嵌入模型的选择会显著影响代码搜索和理解的质量。虽然有些系统使用像 all-MiniLM-L6-v2 这样的开源模型，但 Cursor 很可能使用 OpenAI 的嵌入模型或专门针对代码调整的自定义嵌入模型。对于专用的代码嵌入，像微软的 unixcoder-base 或 Voyage AI 的 voyage-code-2 这样的模型非常适合特定于代码的语义理解。

The embedding challenge is made more complex because embedding models have token limits. OpenAI's text-embedding-3-small model, for example, has a token limit of 8192. Effective chunking helps stay within token limits while preserving semantic meaning.

由于嵌入模型存在 token 数量限制，嵌入挑战变得更加复杂。例如，OpenAI 的 text-embedding-3-small 模型的 token 数量限制为 8192。有效的分块有助于在保留语义的同时，保持 token 数量限制。

The Handshake Process 握手过程

A key aspect of Cursor's Merkle tree implementation is the handshake process that occurs during synchronization. Logs from the Cursor application reveal that when initializing codebase indexing, Cursor creates a "merkle client" and performs a "startup handshake" with the server. This handshake involves sending the root hash of the locally computed Merkle tree to the server, as seen in Issue #2209 on GitHub and Issue #981 on GitHub.

Cursor 的 Merkle 树实现的一个关键方面是同步过程中发生的握手过程。Cursor 应用程序的日志显示，在初始化代码库索引时，Cursor 会创建一个“Merkle 客户端”，并与服务器执行“启动握手”。此握手涉及将本地计算的 Merkle 树的根哈希发送到服务器，如 GitHub 上的 Issue #2209 和 GitHub 上的 Issue #981 中所述。

The handshake process allows the server to determine which parts of the codebase need to be synced. Based on the handshake logs, we can see that Cursor computes the initial hash of the codebase and sends it to the server for verification, as documented in Issue #2209 on GitHub.

握手过程允许服务器确定代码库的哪些部分需要同步。根据握手日志，我们可以看到 Cursor 计算了代码库的初始哈希值并将其发送到服务器进行验证，具体细节请参阅 GitHub 上的 Issue #2209 。

Technical Implementation Challenges

技术实施挑战

While the Merkle tree approach offers many advantages, it's not without implementation challenges.
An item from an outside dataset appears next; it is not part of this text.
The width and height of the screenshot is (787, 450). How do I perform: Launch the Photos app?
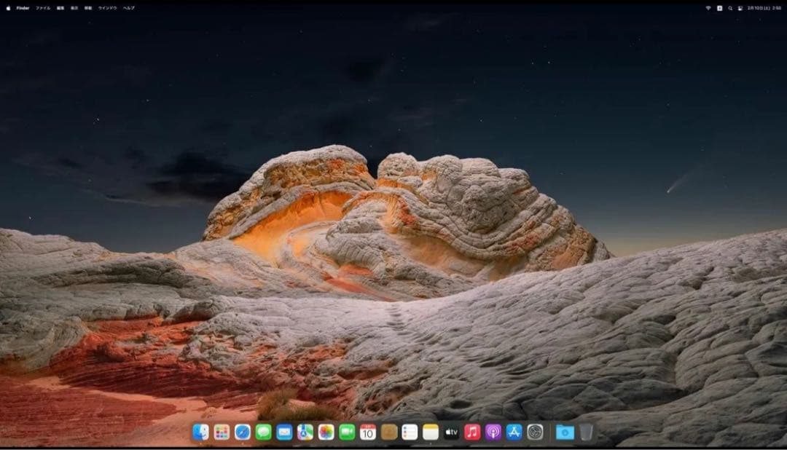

Cursor's indexing feature often experiences heavy load, causing many requests to fail. This can result in files needing to be uploaded several times before they get fully indexed. Users might notice higher than expected network traffic to 'repo42.cursor.sh' as a result of these retry mechanisms, as mentioned in Cursor's security documentation.

虽然 Merkle 树方法有很多优势，但在实现上也存在一些挑战。Cursor 的索引功能经常负载过重，导致许多请求失败。这可能导致文件需要多次上传才能完全被索引。用户可能会注意到，由于这些重试机制，到“repo42.cursor.sh”的网络流量高于预期，正如 Cursor 的安全文档中所述。
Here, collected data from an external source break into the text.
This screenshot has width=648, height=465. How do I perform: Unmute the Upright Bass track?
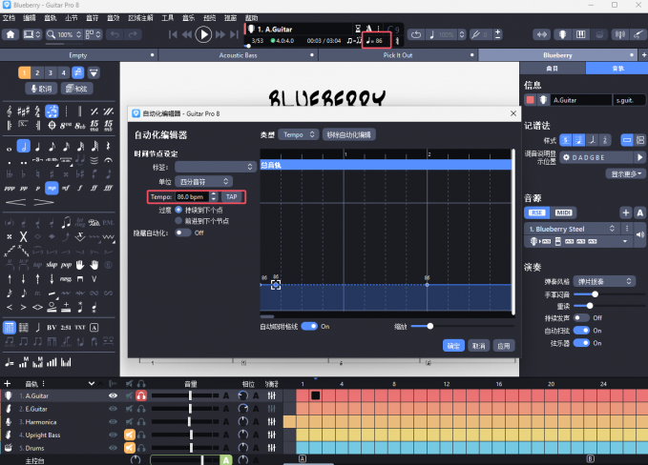pos(128,435)
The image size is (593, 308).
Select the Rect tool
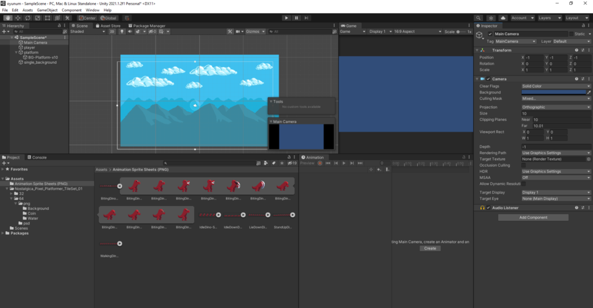pos(47,18)

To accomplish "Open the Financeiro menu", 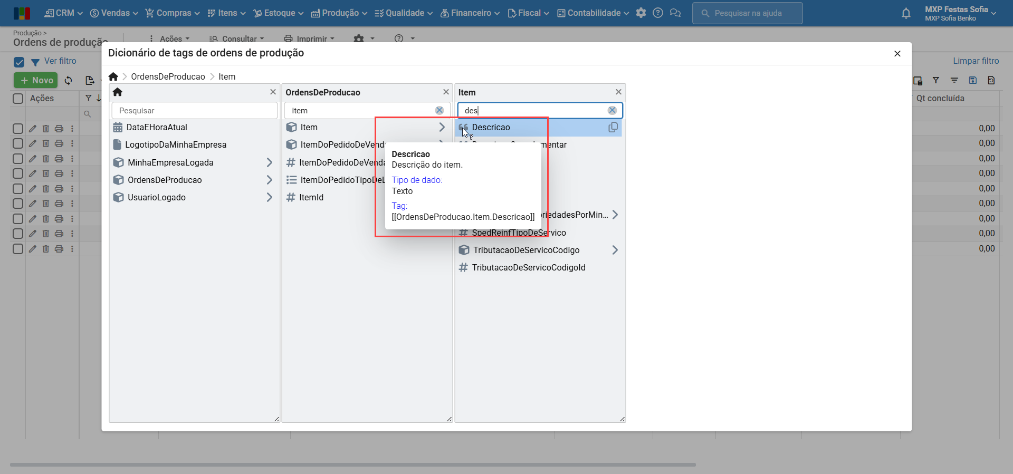I will pos(470,13).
Another challenge relates to embedding security. Academic research has shown that reversing embeddings is possible in some cases. While current attacks typically rely on having access to the embedding model and working with short strings, there is a potential risk that an adversary who gains access to Cursor's vector database could extract information about indexed codebases from the stored embeddings.

另一个挑战与嵌入安全性有关。学术研究表明，在某些情况下，逆向嵌入是可能的。虽然当前的攻击通常依赖于访问嵌入模型并使用短字符串，但存在一个潜在风险：获得 Cursor 矢量数据库访问权限的攻击者可以从存储的嵌入中提取有关索引代码库的信息。